We may have to have our water line replaced from the meter to the house. What kind of pipe should it be replaced with?

Loretta


----------



## itiswhatitis1 (Mar 10, 2012)

Where do you at??


----------



## Shawner (Mar 10, 2012)

Might want to check with the city, they might have a recommendation n depending on the water and soil in your area.
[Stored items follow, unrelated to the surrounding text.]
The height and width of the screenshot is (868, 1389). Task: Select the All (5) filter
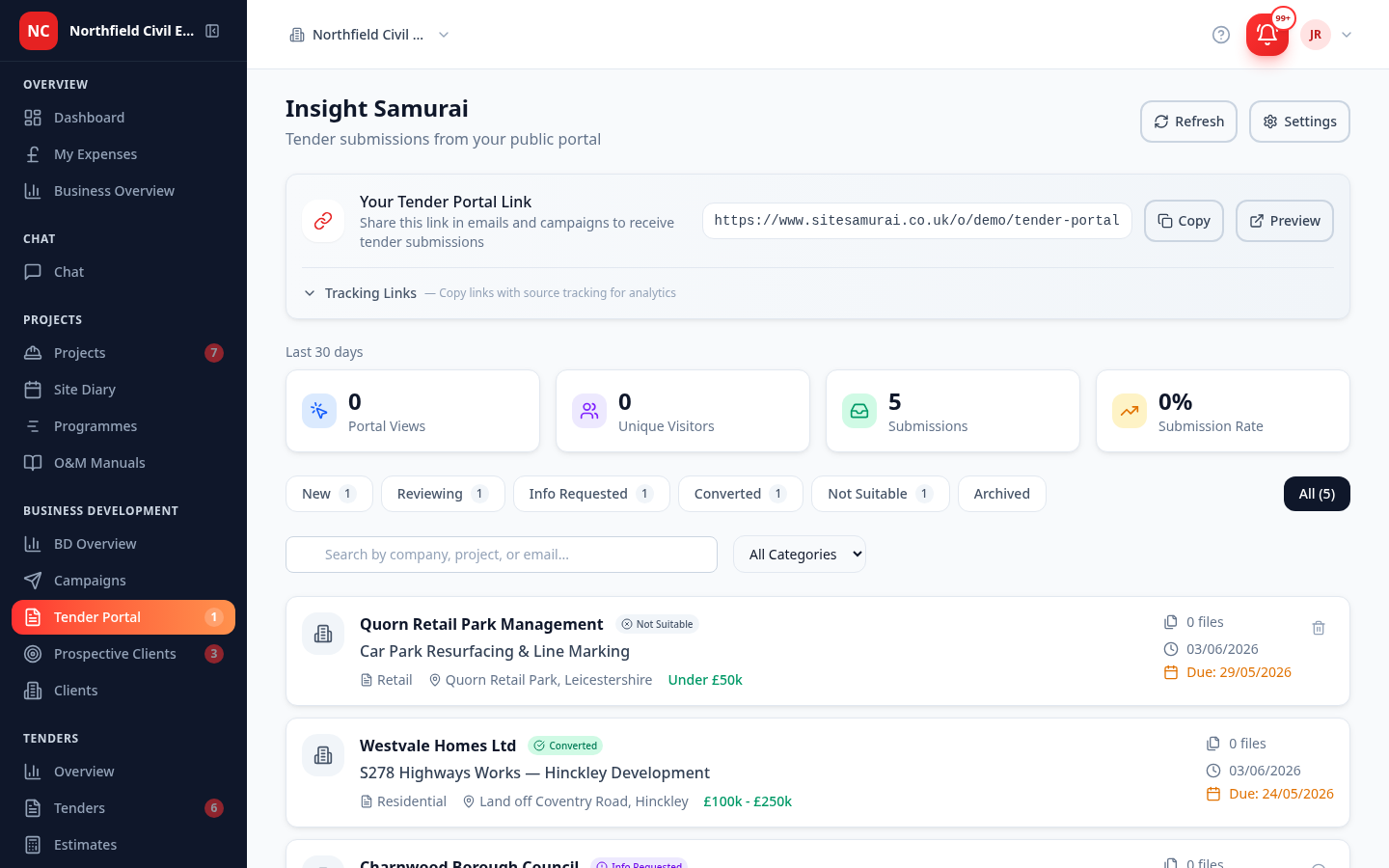pyautogui.click(x=1317, y=494)
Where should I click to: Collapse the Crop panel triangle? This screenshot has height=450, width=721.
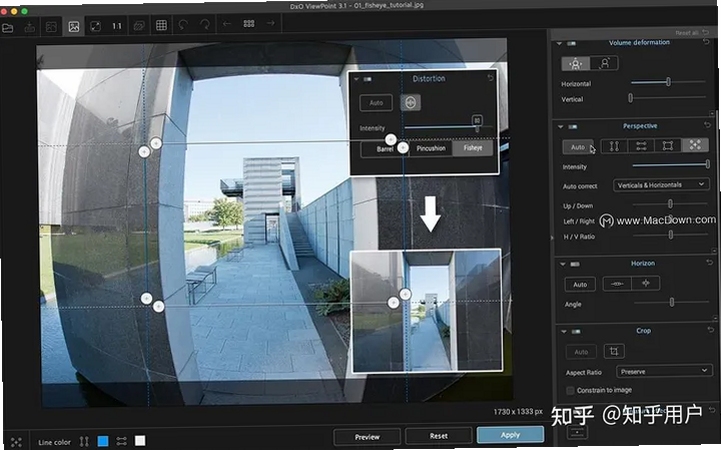pos(564,331)
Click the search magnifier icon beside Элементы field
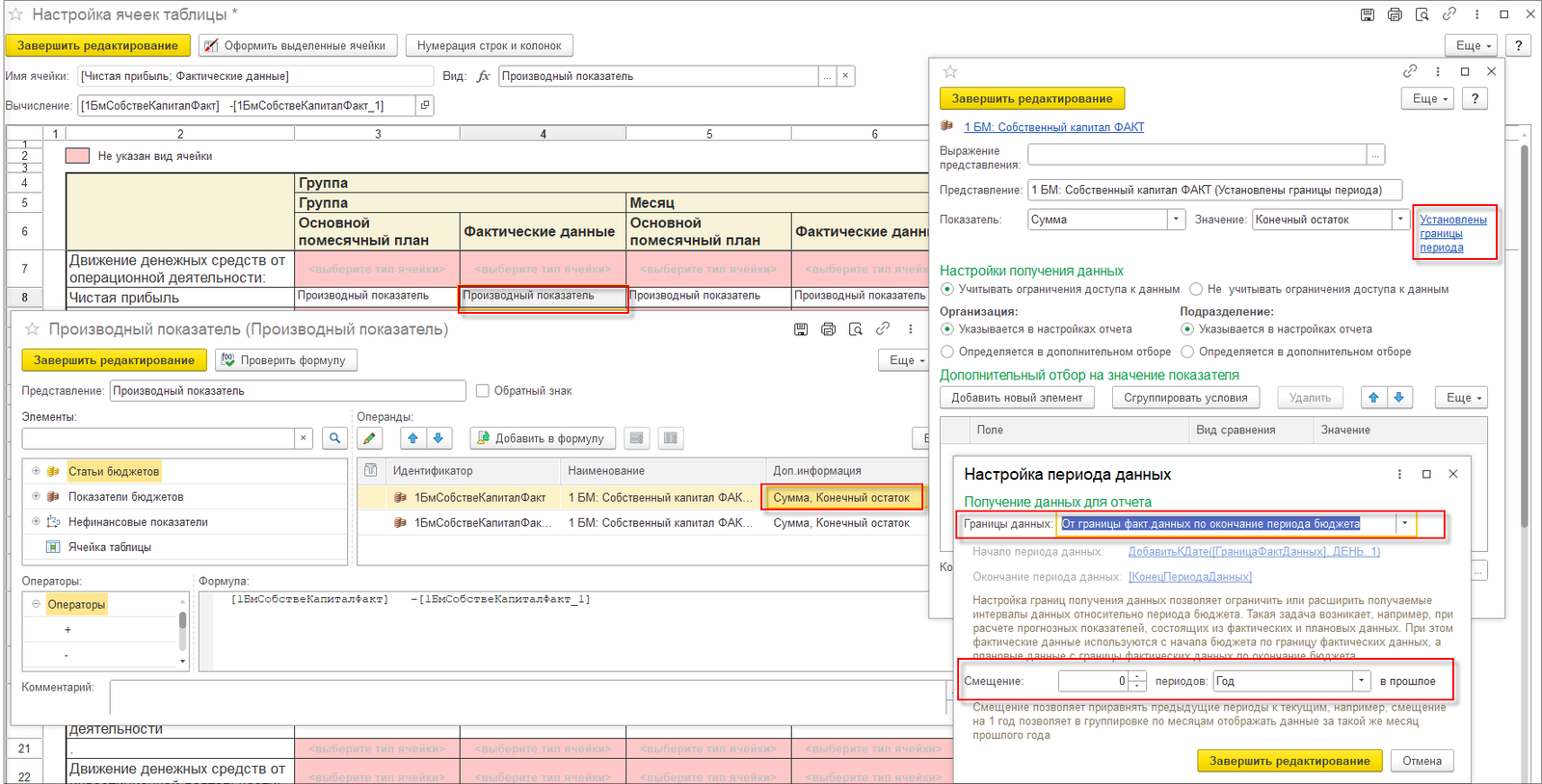The image size is (1542, 784). coord(334,438)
Here in BC, the most common are:

*Soft Copper* 






*Black Polyethylene* (aka municipal tubing) 
	

	
	
		
		

		
		
	


	




*PEX* 





The black tubing is probably cheapest but isn't rated for hot water.


----------



## bubblegummom (Mar 10, 2012)

I'm in Seattle, itiswhatitis1.

Thank you Shawner! Pictures, too!


----------



## kok328 (Mar 10, 2012)

I don't think PEX is approved for underground burial and definitely not soft copper.


----------



## Shawner (Mar 10, 2012)

kok328 said:


> I don't think PEX is approved for underground burial and definitely not soft copper.



They're both common here.

What do you use there?


----------



## bubblegummom (Mar 12, 2012)

So is there some kind of a meter that can detect a water leak? Is there a metal detector or something that can detect metal pipes?


----------



## nealtw (Mar 12, 2012)

http://www.rushplumbingseattle.com/water-mains.html
Companies like this one can do it with out digging up your yard.


----------



## bubblegummom (Mar 13, 2012)

Thank you nealtw. Can this be done on a driveway that has a downslope?


----------



## nealtw (Mar 13, 2012)

I don't see any reason why it couldn't be done. I would find a couple companys and get quotes.


----------



## bubblegummom (Mar 16, 2012)

If we were to have a plastic pipe put in, how would the house be grounded?


----------



## nealtw (Mar 16, 2012)

You will need a ground rod put in, should be done by an electrision.


----------



## itiswhatitis1 (Mar 16, 2012)

nealtw said:
			
		

> You will need a ground rod put in, should be done by an electrision.



What a electrision?????


----------



## bubblegummom (Mar 18, 2012)

So we have had 3 plumbers come out and give estimates. One wants to use copper, 2 want to use pex. So now the choice. Several people have suggested HDPE, but that has not been offered.

But you know, we have moles in our yard from time to time and I have read that varmints chew through pex. What to do?

They would be using trenchless, directional boring equipment, like nealtw suggested, to go under the concrete.

Thank you!


----------